Microbes and Soil Fertility
There are still other holistic standards to measure soil productivity. With more than adequate justification the great Russian soil microbiologist N.S. Krasilnikov judged fertility by counting the numbers of microbes present. He said,
“. . soil fertility is determined by biological factors, mainly by microorganisms. The development of life in soil endows it with the property of fertility. The notion of soil is inseparable from the notion of the development of living organisms in it. Soil is created by microorganisms. Were this life dead or stopped, the former soil would become an object of geology [not biology].”
Louise Howard, Sir Albert’s second wife, made a very similar judgment in her book, Sir Albert Howard in India.

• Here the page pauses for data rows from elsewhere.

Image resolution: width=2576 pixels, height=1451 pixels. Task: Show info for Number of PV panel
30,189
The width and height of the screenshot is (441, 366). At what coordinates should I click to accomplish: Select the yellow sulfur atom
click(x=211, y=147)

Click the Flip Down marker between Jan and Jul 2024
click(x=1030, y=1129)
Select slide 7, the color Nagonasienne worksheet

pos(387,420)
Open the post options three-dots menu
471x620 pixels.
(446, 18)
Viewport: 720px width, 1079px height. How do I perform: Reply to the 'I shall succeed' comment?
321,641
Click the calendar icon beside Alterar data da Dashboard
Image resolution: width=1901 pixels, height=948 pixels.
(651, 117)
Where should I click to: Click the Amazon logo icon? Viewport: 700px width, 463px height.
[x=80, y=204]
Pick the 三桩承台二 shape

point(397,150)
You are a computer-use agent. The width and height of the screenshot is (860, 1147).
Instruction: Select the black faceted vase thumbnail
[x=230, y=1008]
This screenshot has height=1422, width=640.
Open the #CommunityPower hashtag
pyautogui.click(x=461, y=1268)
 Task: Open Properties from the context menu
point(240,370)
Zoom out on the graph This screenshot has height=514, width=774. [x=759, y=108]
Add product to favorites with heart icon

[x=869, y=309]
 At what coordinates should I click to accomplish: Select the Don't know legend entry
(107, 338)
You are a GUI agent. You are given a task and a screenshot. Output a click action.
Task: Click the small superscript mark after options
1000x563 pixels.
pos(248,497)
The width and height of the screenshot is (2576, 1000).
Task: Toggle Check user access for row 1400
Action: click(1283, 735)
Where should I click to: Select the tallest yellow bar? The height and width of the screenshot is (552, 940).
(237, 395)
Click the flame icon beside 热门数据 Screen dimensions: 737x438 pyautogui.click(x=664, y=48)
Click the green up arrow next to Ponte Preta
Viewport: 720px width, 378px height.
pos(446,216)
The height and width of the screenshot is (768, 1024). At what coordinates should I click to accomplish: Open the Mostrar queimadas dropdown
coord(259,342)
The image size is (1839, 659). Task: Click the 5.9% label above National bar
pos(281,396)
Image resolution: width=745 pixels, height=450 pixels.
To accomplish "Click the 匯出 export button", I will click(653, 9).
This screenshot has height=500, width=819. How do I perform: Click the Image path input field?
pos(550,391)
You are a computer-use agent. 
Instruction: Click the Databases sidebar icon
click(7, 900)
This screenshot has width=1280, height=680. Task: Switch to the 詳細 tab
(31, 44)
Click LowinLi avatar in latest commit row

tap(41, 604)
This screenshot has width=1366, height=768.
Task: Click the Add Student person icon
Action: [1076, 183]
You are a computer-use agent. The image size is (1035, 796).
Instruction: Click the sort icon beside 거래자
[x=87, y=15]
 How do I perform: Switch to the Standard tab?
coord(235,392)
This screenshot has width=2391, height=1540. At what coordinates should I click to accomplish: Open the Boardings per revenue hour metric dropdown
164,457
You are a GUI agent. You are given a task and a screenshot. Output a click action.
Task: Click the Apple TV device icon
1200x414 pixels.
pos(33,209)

“A fertile soil, that is, a soil teeming with healthy life in the shape of abundant microflora and microfauna, will bear healthy plants, and these, when consumed by animals and man, will confer health on animals and man. But an infertile soil, that is, one lacking in sufficient microbial, fungous, and other life, will pass on some form of deficiency to the plants, and such plant, in turn, who pass on some form of deficiency to animal and man.”
Although the two quotes substantively agree, Krasilnikov had a broader understanding. The early writers of the organic movement focused intently on mycorrhizal associations between soil fungi and plant roots as the hidden secret of plant health. Krasilnikov, whose later writings benefited from massive Soviet research did not deny the significance of mycorrhizal associations but stressed plant-bacterial associations. Both views contain much truth.